The study and manipulation of the structures of mammalian phenylalanine hydroxylase (PAH)

Phenylalanine hydroxylase (PAH) is a liver enzyme critical for phenylalanine (Phe) homeostasis. Defective PAH results in aberrantly high Phe levels, the hallmark of phenylketonuria (PKU). Normally, Phe is both substrate and allosteric activator of PAH. Rising Phe promotes transient Phe binding to an ACT-ACT dimer, which stabilizes ACT domain dimerization, increases catalytic rate, and drives changes to multimerization state. We proposed that these rearrangements among the three domains of PAH support a Phe-sensitive dynamic equilibrium of architecturally distinct PAH conformations. We called these conformations resting-state ("RS-PAH") and activated ("A-PAH") PAH. RS-PAH dominates the equilibrium at low Phe, when PAH activity is low and ACT domains are not dimerized, while A-PAH dominates at high Phe, when PAH activity is highest and ACT domains are dimerized.
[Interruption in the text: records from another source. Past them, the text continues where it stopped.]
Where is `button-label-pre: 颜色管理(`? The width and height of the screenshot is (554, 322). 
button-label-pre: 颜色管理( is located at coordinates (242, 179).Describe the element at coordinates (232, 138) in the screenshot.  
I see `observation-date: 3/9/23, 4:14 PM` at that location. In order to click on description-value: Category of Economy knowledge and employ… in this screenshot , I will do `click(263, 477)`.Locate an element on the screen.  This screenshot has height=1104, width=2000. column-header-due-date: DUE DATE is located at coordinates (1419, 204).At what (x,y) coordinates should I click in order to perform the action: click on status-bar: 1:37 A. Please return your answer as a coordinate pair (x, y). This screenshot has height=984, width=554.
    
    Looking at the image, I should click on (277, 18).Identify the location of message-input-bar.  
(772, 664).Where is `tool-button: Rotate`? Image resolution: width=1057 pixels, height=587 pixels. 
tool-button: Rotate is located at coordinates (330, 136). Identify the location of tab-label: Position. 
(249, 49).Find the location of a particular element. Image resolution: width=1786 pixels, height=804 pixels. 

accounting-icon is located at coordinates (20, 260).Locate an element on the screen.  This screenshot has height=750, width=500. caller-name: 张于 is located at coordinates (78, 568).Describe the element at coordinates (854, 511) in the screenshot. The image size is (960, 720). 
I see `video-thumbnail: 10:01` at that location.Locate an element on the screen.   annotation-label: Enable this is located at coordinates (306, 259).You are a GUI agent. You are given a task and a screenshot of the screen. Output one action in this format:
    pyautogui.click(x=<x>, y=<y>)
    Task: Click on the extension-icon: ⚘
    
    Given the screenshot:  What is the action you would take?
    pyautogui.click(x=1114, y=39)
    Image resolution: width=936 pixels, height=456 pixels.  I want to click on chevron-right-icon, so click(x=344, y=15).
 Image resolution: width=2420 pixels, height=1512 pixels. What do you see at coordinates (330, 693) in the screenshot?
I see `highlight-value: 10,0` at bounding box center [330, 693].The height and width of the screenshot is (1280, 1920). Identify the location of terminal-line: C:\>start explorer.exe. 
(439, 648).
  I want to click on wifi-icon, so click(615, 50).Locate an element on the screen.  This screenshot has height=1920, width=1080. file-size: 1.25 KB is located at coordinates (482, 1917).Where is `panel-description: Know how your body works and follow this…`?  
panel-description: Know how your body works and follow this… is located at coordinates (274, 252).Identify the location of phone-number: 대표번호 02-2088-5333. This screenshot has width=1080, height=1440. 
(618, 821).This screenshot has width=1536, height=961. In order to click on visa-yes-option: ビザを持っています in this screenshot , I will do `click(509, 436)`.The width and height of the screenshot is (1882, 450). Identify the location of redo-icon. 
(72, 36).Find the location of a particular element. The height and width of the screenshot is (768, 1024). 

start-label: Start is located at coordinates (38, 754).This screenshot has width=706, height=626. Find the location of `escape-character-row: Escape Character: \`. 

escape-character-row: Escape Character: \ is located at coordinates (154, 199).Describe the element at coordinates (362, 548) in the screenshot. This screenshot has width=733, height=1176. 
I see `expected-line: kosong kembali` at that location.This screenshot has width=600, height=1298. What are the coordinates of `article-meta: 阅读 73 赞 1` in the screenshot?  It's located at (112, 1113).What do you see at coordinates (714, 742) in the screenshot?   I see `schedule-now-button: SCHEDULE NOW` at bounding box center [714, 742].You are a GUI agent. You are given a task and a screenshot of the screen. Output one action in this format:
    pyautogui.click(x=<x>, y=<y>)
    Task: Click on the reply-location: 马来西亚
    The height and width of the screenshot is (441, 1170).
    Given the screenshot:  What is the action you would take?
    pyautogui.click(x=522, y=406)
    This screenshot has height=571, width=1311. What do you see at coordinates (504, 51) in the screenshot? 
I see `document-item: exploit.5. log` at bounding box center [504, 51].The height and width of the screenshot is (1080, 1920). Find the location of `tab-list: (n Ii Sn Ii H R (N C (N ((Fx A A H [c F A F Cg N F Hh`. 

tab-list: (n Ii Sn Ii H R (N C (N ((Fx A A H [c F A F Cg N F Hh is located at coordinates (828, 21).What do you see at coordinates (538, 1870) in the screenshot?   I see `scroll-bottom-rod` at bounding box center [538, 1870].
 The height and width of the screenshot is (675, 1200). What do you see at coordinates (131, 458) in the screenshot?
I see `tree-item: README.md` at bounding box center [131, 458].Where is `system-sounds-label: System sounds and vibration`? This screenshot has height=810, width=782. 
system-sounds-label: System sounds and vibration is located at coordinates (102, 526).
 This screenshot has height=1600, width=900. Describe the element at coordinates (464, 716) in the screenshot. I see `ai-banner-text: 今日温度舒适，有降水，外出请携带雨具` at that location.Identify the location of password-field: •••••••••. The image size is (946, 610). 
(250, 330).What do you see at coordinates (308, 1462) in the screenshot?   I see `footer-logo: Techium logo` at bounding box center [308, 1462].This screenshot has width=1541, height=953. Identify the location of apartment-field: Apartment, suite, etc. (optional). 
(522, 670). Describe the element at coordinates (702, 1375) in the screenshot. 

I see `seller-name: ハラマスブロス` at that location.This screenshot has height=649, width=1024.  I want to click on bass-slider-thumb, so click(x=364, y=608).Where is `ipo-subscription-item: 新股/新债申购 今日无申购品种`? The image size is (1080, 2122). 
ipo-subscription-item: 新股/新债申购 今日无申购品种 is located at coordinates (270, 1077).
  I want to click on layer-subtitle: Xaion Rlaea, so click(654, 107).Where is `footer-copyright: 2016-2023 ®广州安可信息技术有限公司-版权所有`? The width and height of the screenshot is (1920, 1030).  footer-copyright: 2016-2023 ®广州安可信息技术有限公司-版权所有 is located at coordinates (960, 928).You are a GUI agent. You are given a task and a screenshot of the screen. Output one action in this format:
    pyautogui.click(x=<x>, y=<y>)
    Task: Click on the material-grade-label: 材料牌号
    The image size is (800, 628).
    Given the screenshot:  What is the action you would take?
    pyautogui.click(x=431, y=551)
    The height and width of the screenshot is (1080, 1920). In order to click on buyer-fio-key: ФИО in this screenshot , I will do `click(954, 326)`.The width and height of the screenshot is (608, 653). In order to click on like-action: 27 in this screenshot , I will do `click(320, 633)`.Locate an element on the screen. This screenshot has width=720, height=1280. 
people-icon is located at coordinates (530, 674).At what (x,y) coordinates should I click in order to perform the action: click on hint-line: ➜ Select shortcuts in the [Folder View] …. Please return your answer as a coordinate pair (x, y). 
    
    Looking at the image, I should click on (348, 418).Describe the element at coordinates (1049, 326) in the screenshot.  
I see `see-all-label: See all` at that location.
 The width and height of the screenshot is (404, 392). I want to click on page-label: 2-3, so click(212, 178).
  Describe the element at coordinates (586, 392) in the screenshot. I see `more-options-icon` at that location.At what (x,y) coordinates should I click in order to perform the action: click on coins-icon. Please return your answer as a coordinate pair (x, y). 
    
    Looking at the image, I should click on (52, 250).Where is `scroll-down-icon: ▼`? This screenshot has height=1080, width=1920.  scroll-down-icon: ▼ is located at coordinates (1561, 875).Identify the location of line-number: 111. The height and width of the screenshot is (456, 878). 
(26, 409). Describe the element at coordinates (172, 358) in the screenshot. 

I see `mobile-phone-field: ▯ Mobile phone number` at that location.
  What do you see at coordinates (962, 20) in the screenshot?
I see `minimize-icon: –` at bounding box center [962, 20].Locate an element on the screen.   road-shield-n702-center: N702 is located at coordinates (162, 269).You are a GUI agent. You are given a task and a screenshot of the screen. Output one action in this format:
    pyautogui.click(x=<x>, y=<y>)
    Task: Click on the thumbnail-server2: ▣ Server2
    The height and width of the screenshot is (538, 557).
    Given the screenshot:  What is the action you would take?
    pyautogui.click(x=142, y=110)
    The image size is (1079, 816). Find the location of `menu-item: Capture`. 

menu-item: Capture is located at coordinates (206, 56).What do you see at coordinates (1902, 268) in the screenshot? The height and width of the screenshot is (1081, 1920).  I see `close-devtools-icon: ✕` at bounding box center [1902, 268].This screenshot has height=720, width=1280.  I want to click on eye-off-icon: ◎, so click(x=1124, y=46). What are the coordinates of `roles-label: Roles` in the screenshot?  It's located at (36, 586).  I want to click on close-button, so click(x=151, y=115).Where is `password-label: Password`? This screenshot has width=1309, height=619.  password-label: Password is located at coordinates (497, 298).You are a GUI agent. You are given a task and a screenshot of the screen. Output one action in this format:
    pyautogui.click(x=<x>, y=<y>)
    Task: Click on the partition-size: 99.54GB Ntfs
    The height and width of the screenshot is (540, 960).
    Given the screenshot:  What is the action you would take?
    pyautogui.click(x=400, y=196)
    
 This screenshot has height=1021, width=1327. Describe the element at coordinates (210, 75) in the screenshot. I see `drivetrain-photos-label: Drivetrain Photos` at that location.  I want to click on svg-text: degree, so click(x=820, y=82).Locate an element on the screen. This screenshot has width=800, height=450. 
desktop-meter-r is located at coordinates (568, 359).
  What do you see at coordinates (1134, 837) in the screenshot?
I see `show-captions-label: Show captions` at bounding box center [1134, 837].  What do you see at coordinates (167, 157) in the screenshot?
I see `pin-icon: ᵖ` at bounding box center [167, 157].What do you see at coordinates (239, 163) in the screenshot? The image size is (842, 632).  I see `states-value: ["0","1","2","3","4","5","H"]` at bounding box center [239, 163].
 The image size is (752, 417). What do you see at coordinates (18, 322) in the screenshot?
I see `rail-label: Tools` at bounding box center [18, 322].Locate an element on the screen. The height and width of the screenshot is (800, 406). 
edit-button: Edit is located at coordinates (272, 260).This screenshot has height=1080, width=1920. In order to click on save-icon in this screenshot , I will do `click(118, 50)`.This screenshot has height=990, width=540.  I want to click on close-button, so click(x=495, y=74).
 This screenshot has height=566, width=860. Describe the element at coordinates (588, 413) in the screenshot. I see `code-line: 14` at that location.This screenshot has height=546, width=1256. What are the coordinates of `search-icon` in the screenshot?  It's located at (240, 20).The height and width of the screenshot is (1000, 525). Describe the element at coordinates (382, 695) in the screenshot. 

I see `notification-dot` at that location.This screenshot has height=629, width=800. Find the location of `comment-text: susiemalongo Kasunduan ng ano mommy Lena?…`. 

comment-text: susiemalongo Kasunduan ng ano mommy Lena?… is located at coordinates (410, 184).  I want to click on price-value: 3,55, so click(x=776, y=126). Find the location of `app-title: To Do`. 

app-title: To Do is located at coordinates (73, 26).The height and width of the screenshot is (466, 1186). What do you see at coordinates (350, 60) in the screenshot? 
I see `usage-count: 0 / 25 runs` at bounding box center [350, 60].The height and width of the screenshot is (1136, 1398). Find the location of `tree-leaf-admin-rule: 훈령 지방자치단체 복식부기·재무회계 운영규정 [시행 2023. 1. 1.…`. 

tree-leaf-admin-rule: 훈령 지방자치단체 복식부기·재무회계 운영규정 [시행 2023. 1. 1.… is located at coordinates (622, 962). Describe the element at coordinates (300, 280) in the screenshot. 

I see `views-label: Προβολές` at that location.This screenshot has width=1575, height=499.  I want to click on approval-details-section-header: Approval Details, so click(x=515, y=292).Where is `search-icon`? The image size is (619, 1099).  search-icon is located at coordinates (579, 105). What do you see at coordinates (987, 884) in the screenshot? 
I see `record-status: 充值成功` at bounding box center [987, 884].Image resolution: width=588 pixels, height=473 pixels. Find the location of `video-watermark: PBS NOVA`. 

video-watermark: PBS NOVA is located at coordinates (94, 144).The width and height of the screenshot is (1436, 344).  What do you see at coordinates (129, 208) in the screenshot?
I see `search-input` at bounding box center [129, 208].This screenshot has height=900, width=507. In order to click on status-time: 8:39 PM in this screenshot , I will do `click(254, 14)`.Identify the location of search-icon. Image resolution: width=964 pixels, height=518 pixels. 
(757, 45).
Our goal has been to elucidate the structures of RS-PAH and A-PAH in order to understand normal PAH allostery and potentially improve function of PKU-associated PAH. Towards this goal, we 1) determined the first reported crystal structures of full length three-domain human and rat PAH, both in a RS-PAH conformation; 2) applied a suite of tools to monitor structural differences among PAH conformations; 3) took various approaches towards isolating the A-PAH conformation, including the design of several single-residue PAH variants. Two designed variants shift the conformational equilibrium towards A-PAH, making them improved candidates for the study of A-PAH using crystallography, SAXS and cryo-EM.